California became the first state to forcing large department stores to display merchandise such as toys and toothbrushes in a gender-neutral way.
The move marks a victory for LGBT activists who point out that shades of pink and blue in traditional marketing strategies push children to conform to gender stereotypes.
The new law, signed by Democratic Gov. Gavin Newsom, does not prohibit the typical boys and girls sections of department stores. But it does envisage that large stores also have a gender neutral section where they display “a reasonable selection” of products “regardless of whether they have traditionally marketed them for girls and boys.”

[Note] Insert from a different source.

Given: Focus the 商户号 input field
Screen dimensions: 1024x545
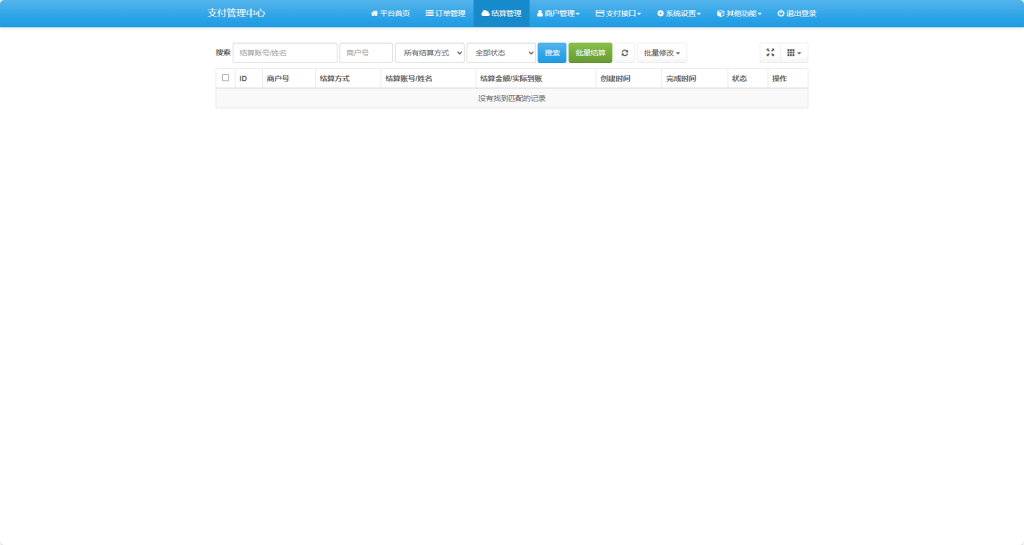Looking at the screenshot, I should (366, 53).
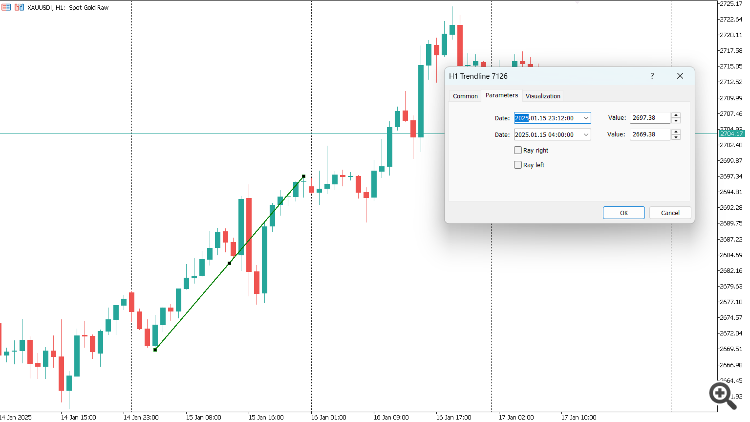
Task: Click the Cancel button
Action: click(669, 212)
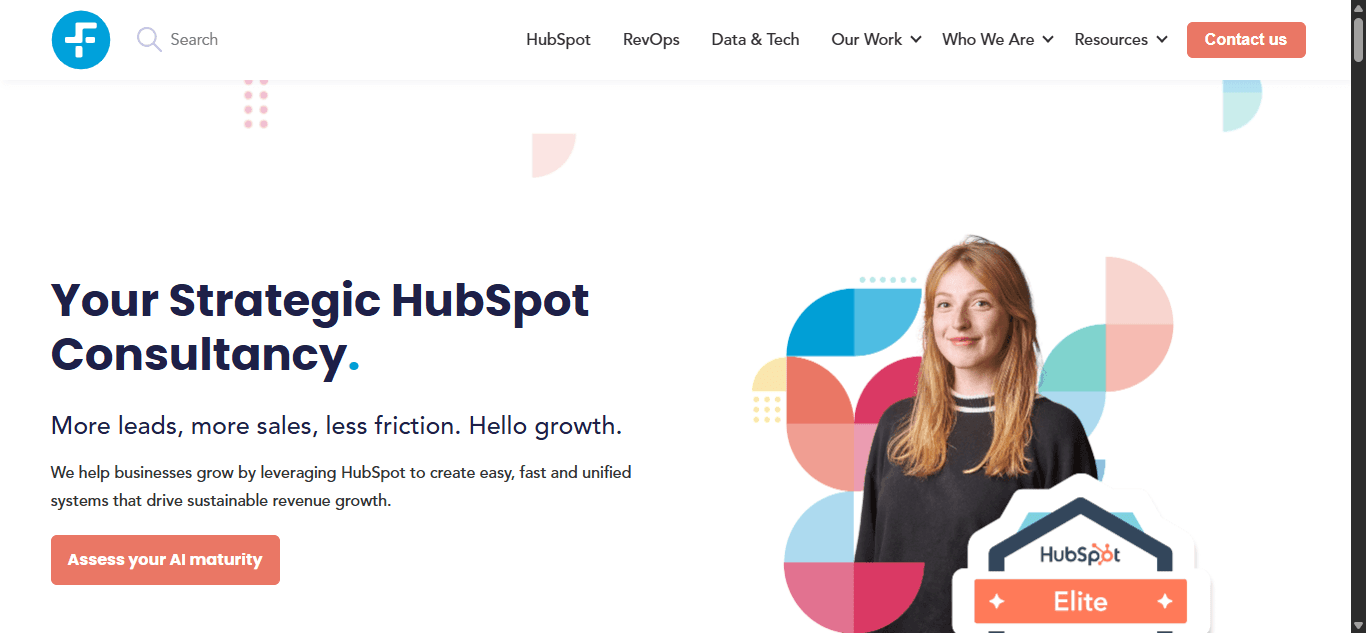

The measure does not cover clothing. The law only applies to toys and “child care items” such as hygiene products and teeth. And it only applies to stores with at least 500 employees, which means that small businesses are exempt.
Assemblyman Evan Low, the San Jose Democrat who drafted the bill, said he was “incredibly grateful” that Newsom signed it this year. It was the third time Democrats in the state Legislature tried to pass the law after the failure of similar proposals in 2019 and 2020.
Low said she was inspired by the 10-year-old daughter of one of her staff who asked her mom why some items in the store were “excluded” for her because she was a girl.
“We must stop the stigmatization of what is acceptable for certain genders and let children be childrenLow pointed out. “My hope is that this initiative encourages more establishments in California and the United States to avoid reinforcing harmful and outdated stereotypes.”
Although California is the first state where the measure is mandatory, some large department stores have already changed the way they display their products.
Target Corp., which has 1,915 stores in the United States, announced in 2015 that its stores would stop using some gender-specific signs.
Some Republicans and conservative groups opposed the law, arguing that the government should not tell parents how to buy things for their children.